Presiden Prabowo Lantik Enam Pejabat Baru Kabinet Merah Putih

Pelantikan pejabat negara di Istana Negara

JAKARTA — Pelantikan berlangsung khidmat di Istana Negara, Kompleks Istana Kepresidenan RI, Jakarta. Presiden Republik Indonesia Prabowo Subianto secara resmi melantik enam pejabat baru Kabinet Merah Putih dalam sisa masa jabatan periode 2024–2029.

Acara pelantikan turut dihadiri Wakil Presiden RI, Gibran Rakabuming Raka, bersama jajaran pimpinan lembaga negara, para menteri dan wakil menteri Kabinet Merah Putih, Panglima TNI Jenderal Agus Subiyanto, serta Kapolri Jenderal Listyo Sigit Prabowo.

Bacaan Lainnya

Presiden Prabowo memimpin langsung pengucapan sumpah jabatan, yang kemudian diikuti penandatanganan berita acara pelantikan. Usai prosesi, Presiden dan Wakil Presiden memberikan ucapan selamat kepada para pejabat yang baru dilantik, disusul para tamu undangan.

Nama dan Jabatan Enam Pejabat Baru:
1. Jumhur Hidayat — Menteri Lingkungan Hidup (LH) sekaligus Kepala Badan Pengendalian Lingkungan Hidup.
2. Hanif Faisol Nurofiq — Wakil Menteri (Wamen) Koordinator Bidang Pangan.
3. Dudung Abdurachman — Kepala Staf Kepresidenan (KSP).
4. Hasan Nasbi — Penasihat Khusus Presiden Bidang Komunikasi.
5. Abdul Kadir Karding — Kepala Badan Karantina Indonesia.
6. Muhammad Qodari — Kepala Badan Komunikasi (Bakom) Pemerintah RI.
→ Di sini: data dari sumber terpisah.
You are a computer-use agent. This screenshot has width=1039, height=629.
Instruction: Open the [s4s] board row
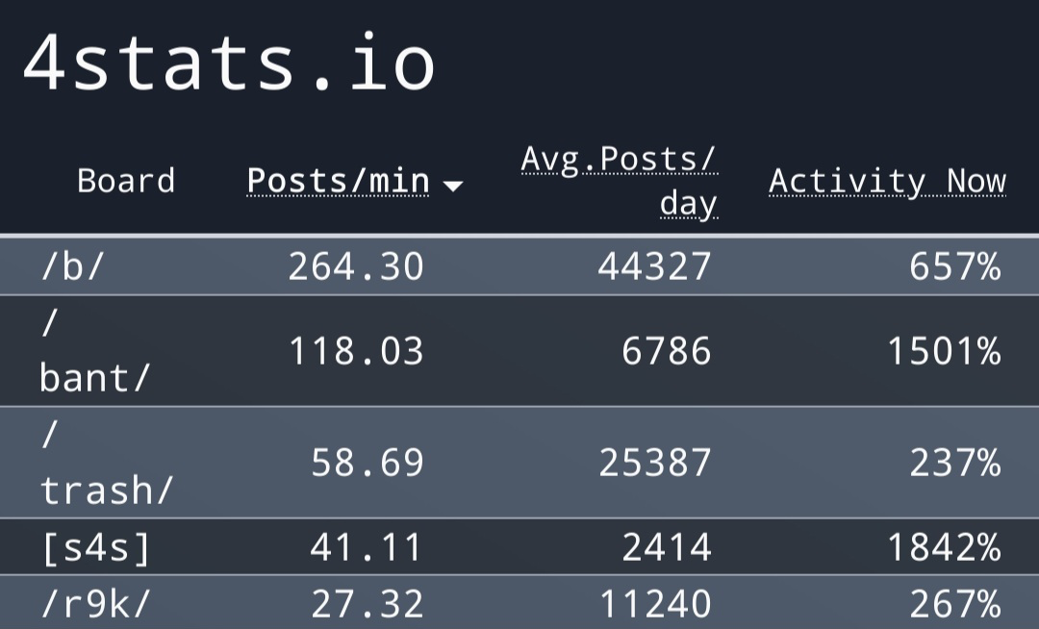point(520,547)
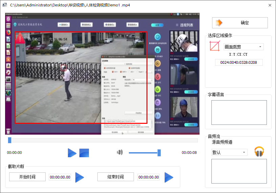Click the 确定 confirm button
Screen dimensions: 276x193
pos(240,23)
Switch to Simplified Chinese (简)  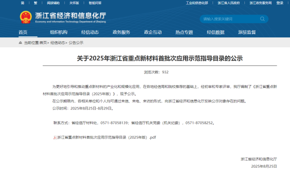coord(22,3)
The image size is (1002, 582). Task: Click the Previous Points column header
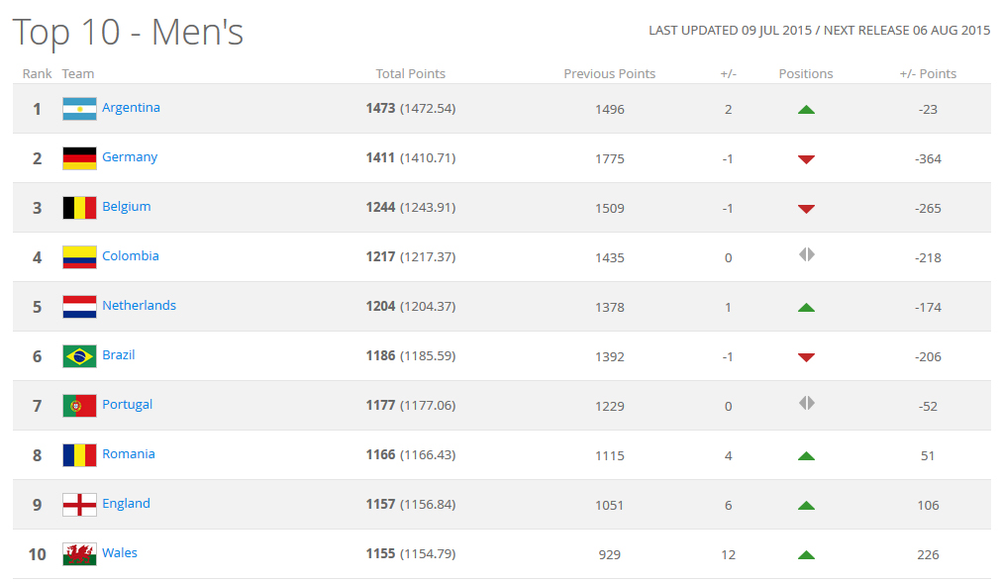tap(609, 74)
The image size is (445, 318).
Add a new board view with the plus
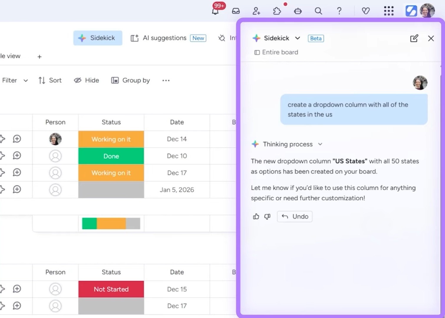pyautogui.click(x=39, y=57)
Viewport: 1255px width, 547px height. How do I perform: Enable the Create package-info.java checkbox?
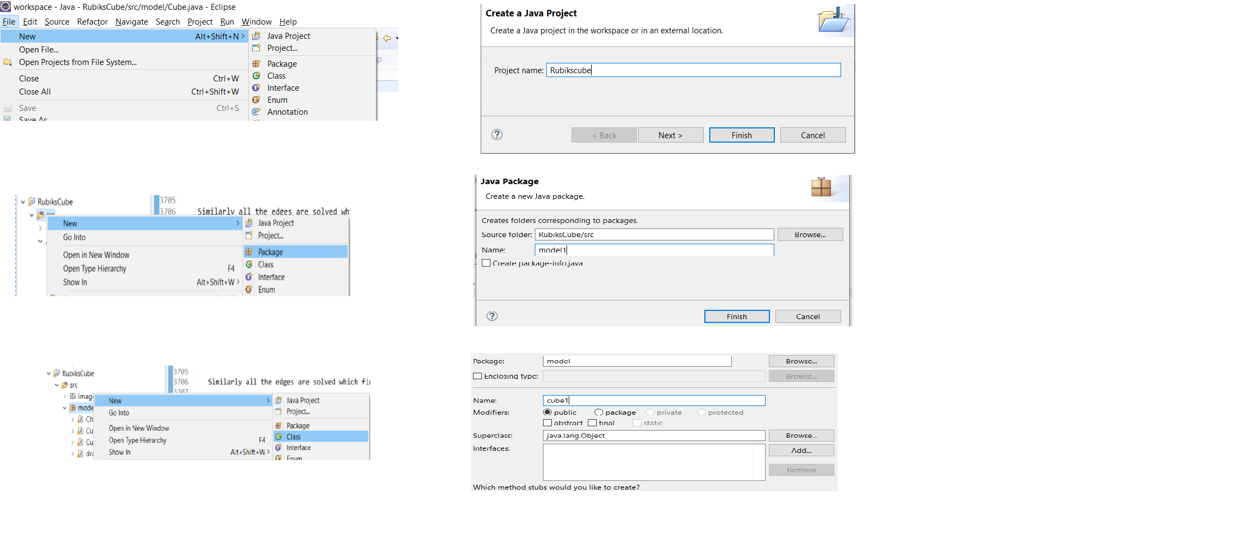pos(486,263)
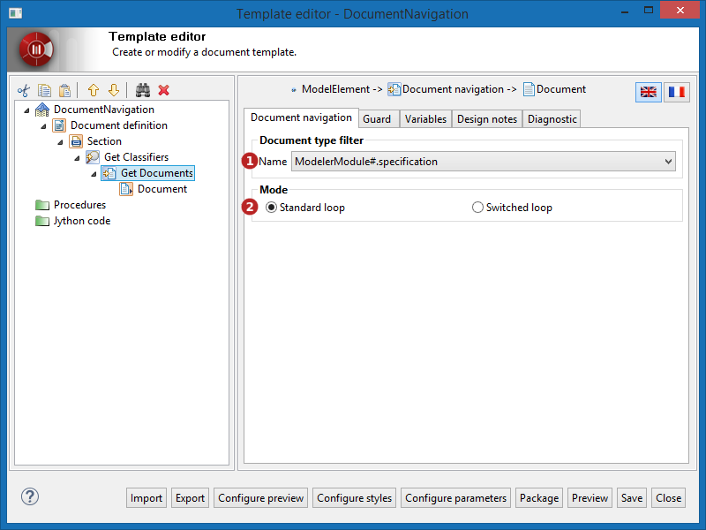Click the Configure styles button

pyautogui.click(x=354, y=497)
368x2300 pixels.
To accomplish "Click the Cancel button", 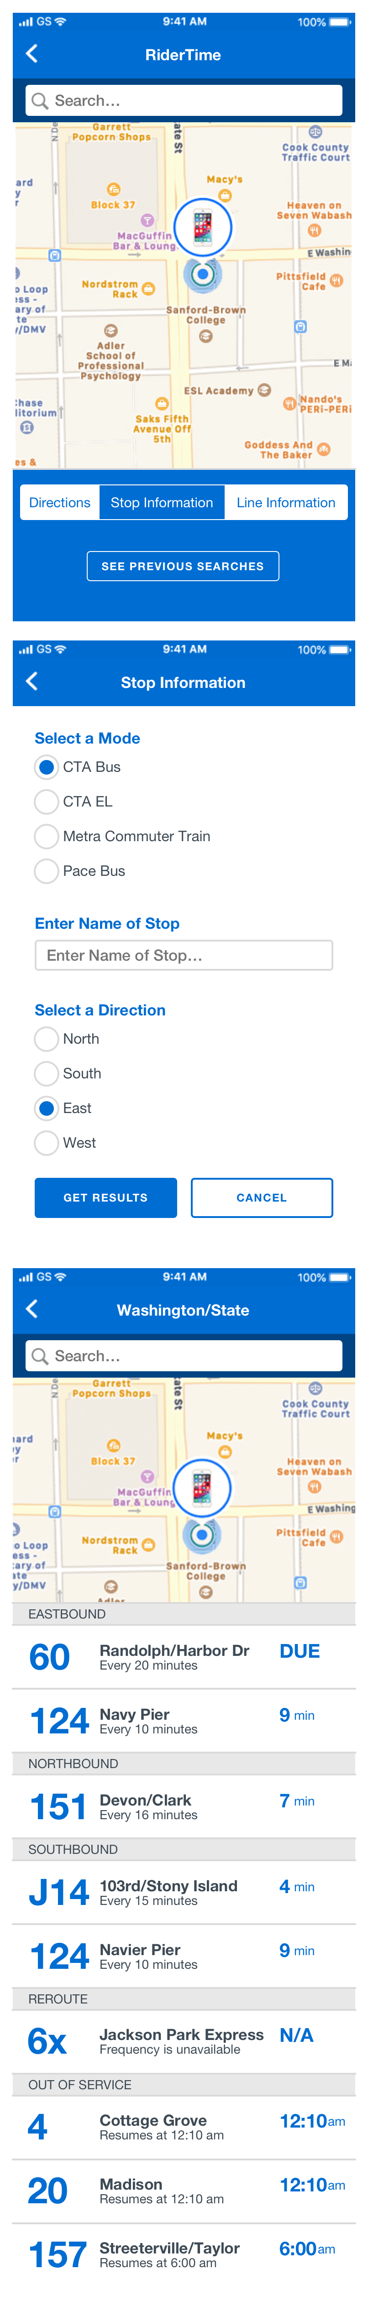I will pyautogui.click(x=262, y=1197).
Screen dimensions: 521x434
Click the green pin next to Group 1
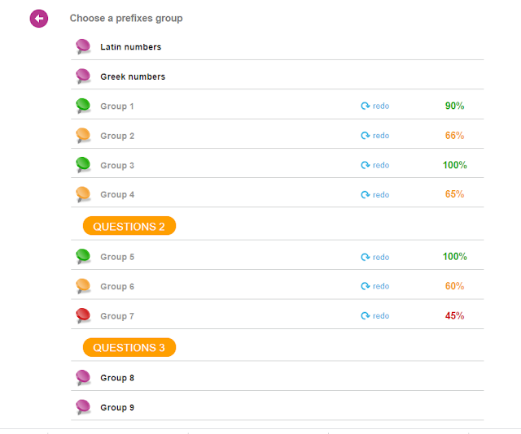pyautogui.click(x=83, y=106)
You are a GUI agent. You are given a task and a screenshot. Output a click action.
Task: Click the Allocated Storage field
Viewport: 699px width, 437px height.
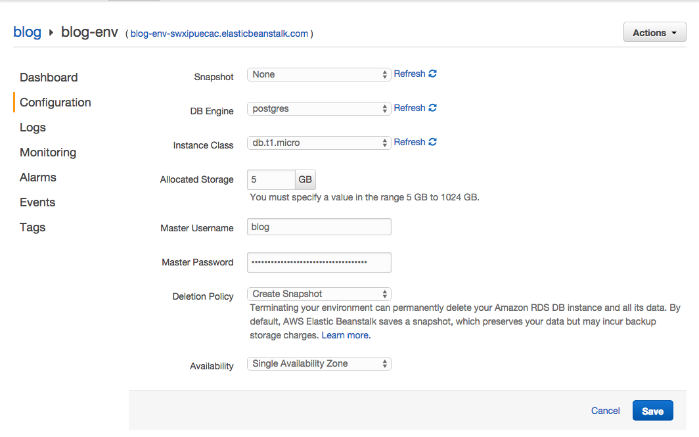coord(271,180)
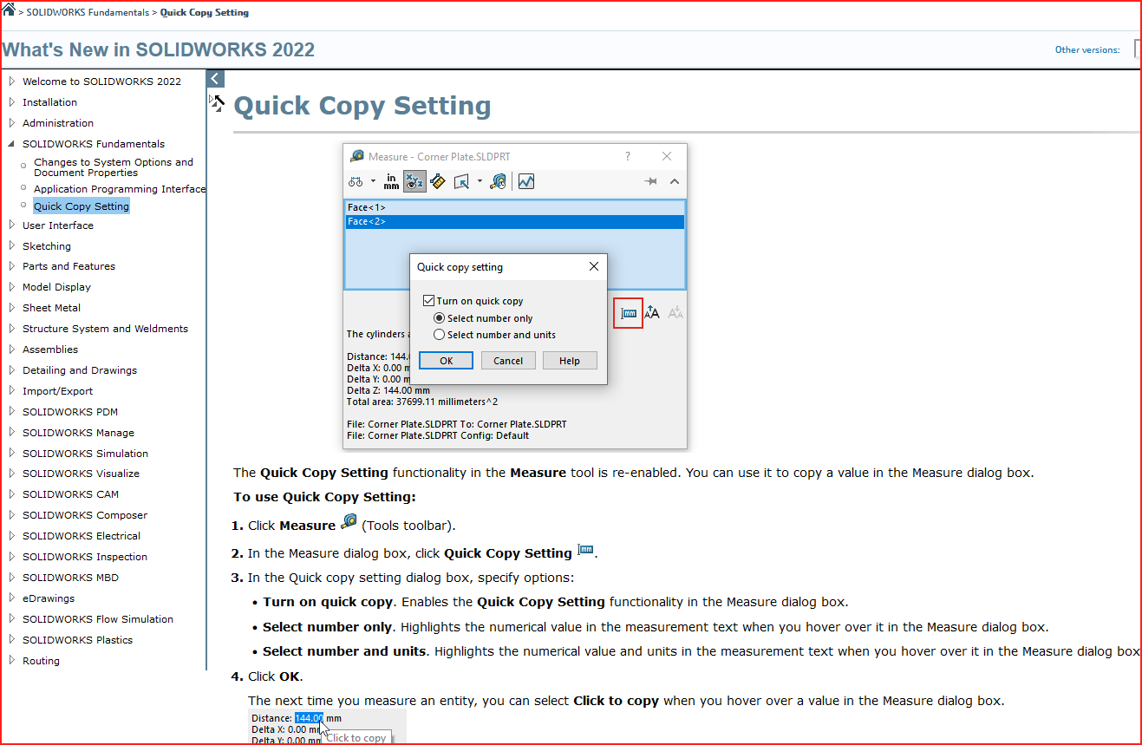Click the Units/Precision (in/mm) icon
Screen dimensions: 1142x745
coord(391,181)
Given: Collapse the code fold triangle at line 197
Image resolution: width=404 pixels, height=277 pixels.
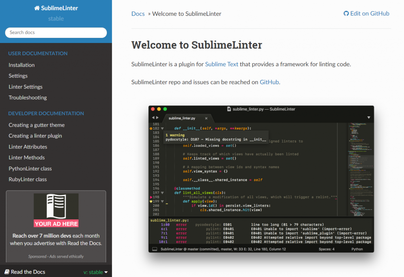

Pelantikan ini didasarkan pada Keputusan Presiden Republik Indonesia (Keppres) Nomor 51/P Tahun 2026 tentang Pemberhentian dan Pengangkatan Menteri serta Wakil Menteri Negara Kabinet Merah Putih, serta Keppres Nomor 53/P Tahun 2026 tentang Pengangkatan Penasihat Khusus Presiden Bidang Komunikasi.

Pelantikan enam pejabat baru Kabinet Merah Putih ini menandai langkah konsolidasi pemerintahan Presiden Prabowo Subianto dalam memperkuat koordinasi lintas sektor strategis. Dari isu lingkungan hidup, pangan, komunikasi, hingga karantina dan kelembagaan kepresidenan, penempatan figur-figur tersebut dipandang sebagai upaya memperkuat fondasi kebijakan publik di tengah dinamika politik dan tantangan global.

Kehadiran tokoh-tokoh dengan latar belakang beragam mulai dari aktivis, birokrat, hingga konsultan komunikasi menjadi sorotan publik karena mencerminkan strategi Presiden dalam meramu kabinet yang tidak hanya teknokratis, tetapi juga politis. Dengan demikian, pelantikan ini bukan sekadar seremoni, melainkan sinyal arah kebijakan pemerintahan yang menekankan pada pengendalian isu lingkungan, ketahanan pangan, serta komunikasi politik yang lebih terstruktur.